#468 A Child of the King

Words by Hattie Eugenia Paeck Buell, (1834-1910)

Music by John B. Sumner, 1878 (1838-1918)

 

My Father is rich in houses and lands,

He holdeth the wealth of the world in His hands!

Of rubies and diamonds, of silver and gold,

His coffers are full, He has riches untold.

 

Refrain

I'm a child of the King,

A child of the King:

With Jesus my Savior,

I'm a child of the King.

 

My Father's own Son, the Savior of men,

Once wandered on earth as the poorest of them;

But now He is pleading our pardon on high,

That we may be His when He comes by and by.

 

Refrain

I'm a child of the King,

A child of the King:

With Jesus my Savior,

I'm a child of the King.

 

I once was an outcast stranger on earth,

A sinner by choice, an alien by birth,

But I've been adopted, my name's written down,

An heir to a mansion, a robe and a crown.

 

Refrain

I'm a child of the King,

A child of the King:

With Jesus my Savior,

I'm a child of the King.

 

A tent or a cottage, why should I care?

They're building a palace for me over there;

Though exiled from home, yet still may I sing:

All glory to God, I'm a child of the King.

 

Refrain

I'm a child of the King,

A child of the King:

With Jesus my Savior,

I'm a child of the King.

 

Hattie Eugenia Paeck Buell, who attended the Methodist Episcopal Church at Thousand Island Park, New York, about 1876, while walking home one day was meditating on the joy of being a child of the King of kings.
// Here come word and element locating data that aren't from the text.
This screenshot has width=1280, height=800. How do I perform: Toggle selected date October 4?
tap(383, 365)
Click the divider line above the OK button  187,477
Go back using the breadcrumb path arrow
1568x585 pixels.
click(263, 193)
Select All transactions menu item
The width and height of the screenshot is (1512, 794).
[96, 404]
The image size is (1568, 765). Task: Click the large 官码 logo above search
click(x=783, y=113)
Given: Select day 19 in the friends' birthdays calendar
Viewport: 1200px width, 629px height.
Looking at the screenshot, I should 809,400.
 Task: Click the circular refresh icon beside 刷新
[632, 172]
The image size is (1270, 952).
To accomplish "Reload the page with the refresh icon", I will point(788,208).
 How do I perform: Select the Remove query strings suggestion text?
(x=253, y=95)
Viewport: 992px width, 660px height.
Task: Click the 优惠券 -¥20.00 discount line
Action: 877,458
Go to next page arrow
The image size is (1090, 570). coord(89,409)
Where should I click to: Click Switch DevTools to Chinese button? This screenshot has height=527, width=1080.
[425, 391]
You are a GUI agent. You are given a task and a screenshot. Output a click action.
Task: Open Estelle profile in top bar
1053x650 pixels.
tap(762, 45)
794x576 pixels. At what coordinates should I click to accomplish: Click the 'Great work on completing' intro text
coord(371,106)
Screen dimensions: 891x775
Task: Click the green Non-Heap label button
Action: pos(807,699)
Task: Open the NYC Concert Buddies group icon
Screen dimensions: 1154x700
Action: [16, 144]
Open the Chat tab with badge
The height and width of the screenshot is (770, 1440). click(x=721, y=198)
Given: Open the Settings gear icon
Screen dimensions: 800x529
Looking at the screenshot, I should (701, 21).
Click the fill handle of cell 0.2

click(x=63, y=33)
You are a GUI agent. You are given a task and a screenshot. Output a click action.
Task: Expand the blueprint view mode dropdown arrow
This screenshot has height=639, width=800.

On reaching home, she sat down and wrote the words of this gospel song, not really intending them as a hymn. She sent the words as a poem to the Northern Christian Advocate magazine, and it was printed in February 1877.

 

John B. Sumner, a Methodist Episcopal minister, saw the poem in the magazine and composed the tune in the autumn of 1878 with Buell's knowledge. A few months later she heard the song sung by a solosit in the Manluis Methodist Church! Buell's original words were "I'm the child of a King," but the first publishers took the liberty of interchanging the two words to make it read "I'm a child of the King." The tune is sometimes called BINGHAMPTON after the town where the composer was then living.